Say I'm developing a closed source application that links against an LGPL library. AFAIK, this is kosher, and I don't have to release the source to my closed source application upon redistribution.

Then either a Debian or Ubuntu maintainer contributes a patch and packages it into the Ubuntu package, but this patch is licensed under GPL. AFAICT, this makes the entire library GPL, which means if I link against it, I will need to release the source.

Has anybody dealt with this kind of issue before? How did you work around it?

winch
September 28th, 2009, 07:00 PM
As long as you are not developing against the GPL version and are not distributing it then I don't see how you have a problem.
Allowing users to replace the LGPL libs your program uses with their own versions is pretty much the point to the LGPL.

This basically means you have to develop on a distro with a different policy towards patching or build you own package without the GPL patch.

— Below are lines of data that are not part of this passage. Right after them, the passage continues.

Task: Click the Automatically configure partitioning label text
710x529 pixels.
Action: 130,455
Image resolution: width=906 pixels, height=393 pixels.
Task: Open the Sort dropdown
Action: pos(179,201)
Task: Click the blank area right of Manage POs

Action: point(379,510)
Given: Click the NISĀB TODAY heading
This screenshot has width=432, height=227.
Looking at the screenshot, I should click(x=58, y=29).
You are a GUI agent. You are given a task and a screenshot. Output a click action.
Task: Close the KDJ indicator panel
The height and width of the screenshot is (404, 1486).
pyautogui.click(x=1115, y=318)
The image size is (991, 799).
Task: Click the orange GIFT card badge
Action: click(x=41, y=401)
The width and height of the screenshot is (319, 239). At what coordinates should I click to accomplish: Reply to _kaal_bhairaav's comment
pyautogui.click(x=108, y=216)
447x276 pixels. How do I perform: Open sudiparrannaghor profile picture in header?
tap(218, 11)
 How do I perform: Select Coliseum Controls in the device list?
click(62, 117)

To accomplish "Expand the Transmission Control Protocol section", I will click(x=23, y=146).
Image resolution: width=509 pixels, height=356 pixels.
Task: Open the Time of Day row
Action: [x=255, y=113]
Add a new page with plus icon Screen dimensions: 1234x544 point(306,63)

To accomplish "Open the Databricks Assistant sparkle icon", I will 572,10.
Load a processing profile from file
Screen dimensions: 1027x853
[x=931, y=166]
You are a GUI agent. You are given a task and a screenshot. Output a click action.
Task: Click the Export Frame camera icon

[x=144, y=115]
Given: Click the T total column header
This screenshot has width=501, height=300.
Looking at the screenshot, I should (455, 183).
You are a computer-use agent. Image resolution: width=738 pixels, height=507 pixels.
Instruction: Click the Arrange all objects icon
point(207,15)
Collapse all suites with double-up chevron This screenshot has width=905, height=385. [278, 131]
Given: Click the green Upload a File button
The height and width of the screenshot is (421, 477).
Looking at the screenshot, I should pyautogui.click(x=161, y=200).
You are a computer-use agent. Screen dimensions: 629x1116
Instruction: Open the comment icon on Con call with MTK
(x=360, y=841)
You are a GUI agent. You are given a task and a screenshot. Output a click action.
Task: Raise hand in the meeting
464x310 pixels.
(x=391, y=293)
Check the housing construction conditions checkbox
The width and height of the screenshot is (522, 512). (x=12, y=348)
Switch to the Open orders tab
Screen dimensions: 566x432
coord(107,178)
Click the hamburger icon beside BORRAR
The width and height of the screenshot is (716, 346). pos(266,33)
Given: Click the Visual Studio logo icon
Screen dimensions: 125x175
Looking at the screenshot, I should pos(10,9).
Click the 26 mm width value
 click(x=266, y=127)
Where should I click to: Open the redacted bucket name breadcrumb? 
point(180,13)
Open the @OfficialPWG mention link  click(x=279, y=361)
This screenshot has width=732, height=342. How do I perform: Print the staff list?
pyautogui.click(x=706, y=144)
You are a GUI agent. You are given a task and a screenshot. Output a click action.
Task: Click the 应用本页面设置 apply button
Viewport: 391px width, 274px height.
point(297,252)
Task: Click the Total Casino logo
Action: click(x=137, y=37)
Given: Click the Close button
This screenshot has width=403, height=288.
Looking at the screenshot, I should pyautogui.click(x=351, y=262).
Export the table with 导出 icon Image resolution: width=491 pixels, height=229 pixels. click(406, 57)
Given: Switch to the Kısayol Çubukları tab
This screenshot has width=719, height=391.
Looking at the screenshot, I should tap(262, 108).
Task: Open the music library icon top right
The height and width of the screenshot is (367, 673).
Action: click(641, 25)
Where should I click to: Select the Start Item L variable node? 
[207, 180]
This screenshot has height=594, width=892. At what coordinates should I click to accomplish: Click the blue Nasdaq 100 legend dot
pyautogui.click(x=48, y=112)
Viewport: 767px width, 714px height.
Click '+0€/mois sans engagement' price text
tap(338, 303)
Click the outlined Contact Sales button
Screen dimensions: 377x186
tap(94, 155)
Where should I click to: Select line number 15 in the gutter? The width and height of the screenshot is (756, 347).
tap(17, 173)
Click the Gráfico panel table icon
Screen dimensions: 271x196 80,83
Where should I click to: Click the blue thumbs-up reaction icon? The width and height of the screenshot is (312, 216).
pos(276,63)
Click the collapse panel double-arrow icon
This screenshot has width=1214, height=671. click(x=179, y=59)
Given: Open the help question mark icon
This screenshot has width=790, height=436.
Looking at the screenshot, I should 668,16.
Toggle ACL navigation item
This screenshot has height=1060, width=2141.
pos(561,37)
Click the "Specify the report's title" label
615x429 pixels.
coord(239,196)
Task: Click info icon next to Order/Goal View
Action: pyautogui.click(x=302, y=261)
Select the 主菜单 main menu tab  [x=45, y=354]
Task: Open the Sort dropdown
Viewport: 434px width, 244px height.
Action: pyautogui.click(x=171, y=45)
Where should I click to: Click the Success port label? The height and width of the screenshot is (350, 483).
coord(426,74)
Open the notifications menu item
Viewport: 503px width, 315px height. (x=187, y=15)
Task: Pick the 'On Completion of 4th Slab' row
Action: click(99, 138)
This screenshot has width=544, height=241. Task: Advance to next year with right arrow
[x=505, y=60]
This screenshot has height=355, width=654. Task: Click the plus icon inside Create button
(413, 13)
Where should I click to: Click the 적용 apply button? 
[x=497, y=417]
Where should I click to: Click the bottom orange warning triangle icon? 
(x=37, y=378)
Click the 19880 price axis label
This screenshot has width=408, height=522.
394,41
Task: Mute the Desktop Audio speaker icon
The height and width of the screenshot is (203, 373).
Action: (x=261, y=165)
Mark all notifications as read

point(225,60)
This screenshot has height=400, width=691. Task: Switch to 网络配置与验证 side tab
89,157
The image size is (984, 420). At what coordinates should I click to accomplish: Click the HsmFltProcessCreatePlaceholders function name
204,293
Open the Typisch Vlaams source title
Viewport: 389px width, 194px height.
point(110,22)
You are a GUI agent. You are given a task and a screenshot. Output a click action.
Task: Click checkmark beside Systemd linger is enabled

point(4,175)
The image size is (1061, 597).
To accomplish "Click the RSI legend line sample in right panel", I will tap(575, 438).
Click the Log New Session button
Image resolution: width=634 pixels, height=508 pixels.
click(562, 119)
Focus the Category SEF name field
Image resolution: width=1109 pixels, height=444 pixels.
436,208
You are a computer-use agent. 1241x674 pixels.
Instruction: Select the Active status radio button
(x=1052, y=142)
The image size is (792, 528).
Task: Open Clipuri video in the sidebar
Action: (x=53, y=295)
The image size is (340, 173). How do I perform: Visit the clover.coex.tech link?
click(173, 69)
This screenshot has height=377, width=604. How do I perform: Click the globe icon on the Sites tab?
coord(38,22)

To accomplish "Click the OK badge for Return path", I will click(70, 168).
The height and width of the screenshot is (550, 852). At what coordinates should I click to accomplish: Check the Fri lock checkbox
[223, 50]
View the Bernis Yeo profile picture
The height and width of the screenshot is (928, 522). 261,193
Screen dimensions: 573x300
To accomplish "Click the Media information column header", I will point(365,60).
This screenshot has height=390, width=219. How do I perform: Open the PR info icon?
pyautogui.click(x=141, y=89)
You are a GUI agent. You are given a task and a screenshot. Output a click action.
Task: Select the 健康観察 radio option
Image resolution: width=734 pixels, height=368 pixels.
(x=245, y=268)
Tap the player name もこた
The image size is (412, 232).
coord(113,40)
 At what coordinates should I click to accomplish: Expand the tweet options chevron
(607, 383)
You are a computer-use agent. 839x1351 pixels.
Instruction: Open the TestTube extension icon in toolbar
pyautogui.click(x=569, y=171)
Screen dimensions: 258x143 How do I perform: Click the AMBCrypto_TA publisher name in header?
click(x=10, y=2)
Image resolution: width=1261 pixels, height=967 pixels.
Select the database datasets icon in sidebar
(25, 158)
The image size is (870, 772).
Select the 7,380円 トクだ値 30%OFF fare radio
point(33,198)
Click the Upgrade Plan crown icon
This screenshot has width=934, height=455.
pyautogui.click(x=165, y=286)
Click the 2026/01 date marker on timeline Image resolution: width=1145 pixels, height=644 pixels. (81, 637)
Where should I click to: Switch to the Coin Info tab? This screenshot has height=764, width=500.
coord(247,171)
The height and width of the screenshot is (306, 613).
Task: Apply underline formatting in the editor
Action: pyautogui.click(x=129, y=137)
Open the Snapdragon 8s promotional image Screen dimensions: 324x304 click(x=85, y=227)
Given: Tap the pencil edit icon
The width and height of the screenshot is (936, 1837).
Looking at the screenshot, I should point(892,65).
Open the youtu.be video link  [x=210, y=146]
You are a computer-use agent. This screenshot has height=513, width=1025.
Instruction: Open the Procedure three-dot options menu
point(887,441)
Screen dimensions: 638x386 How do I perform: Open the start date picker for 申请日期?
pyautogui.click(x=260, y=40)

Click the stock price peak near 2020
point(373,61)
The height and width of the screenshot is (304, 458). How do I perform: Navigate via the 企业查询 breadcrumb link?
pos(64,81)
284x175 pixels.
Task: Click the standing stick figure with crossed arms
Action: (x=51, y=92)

You might also consider filing a bug report against the package. Maintainers adding patches that go against the license wishes of the upstream developers usually are not a good thing. Chances are pointing that out to the maintainer isn't going to get you are new friend but there isn't really anything else you can do.

Of course there are plenty of grey areas here.

nvteighen
September 28th, 2009, 07:29 PM
Hm... you're pretty lost there. If you want to benefit from the LGPL terms, you have to avoid those GPL patches, whether using the upstream version and patching the library by yourself if needed...

engla
September 29th, 2009, 01:28 AM
Well this is difficult. All lies in how you distribute your software. If you distribute binaries compiled against Ubuntu's version of the library it may well be totally against the terms of the license. You will then have to distribute a license-clean version of the library yourself, or link statically against the clean library.

And I too think that you should at least bring this up with the maintainer. I don't know if I have sympathy though; GPL patches are fair game and it is part of the rules; if you don't play by the rules (release code), you can't benefit from the patches.

Edit: I suppose the patched and unpatched versions of the library are ABI compatible. Then you have to build your distributed binaries against the clean library, but if they are ABI compatible, the end user can choose to combine the program with the GPL library on the own computer. Most ISVs would choose to simply statically link against the clean version of the library though.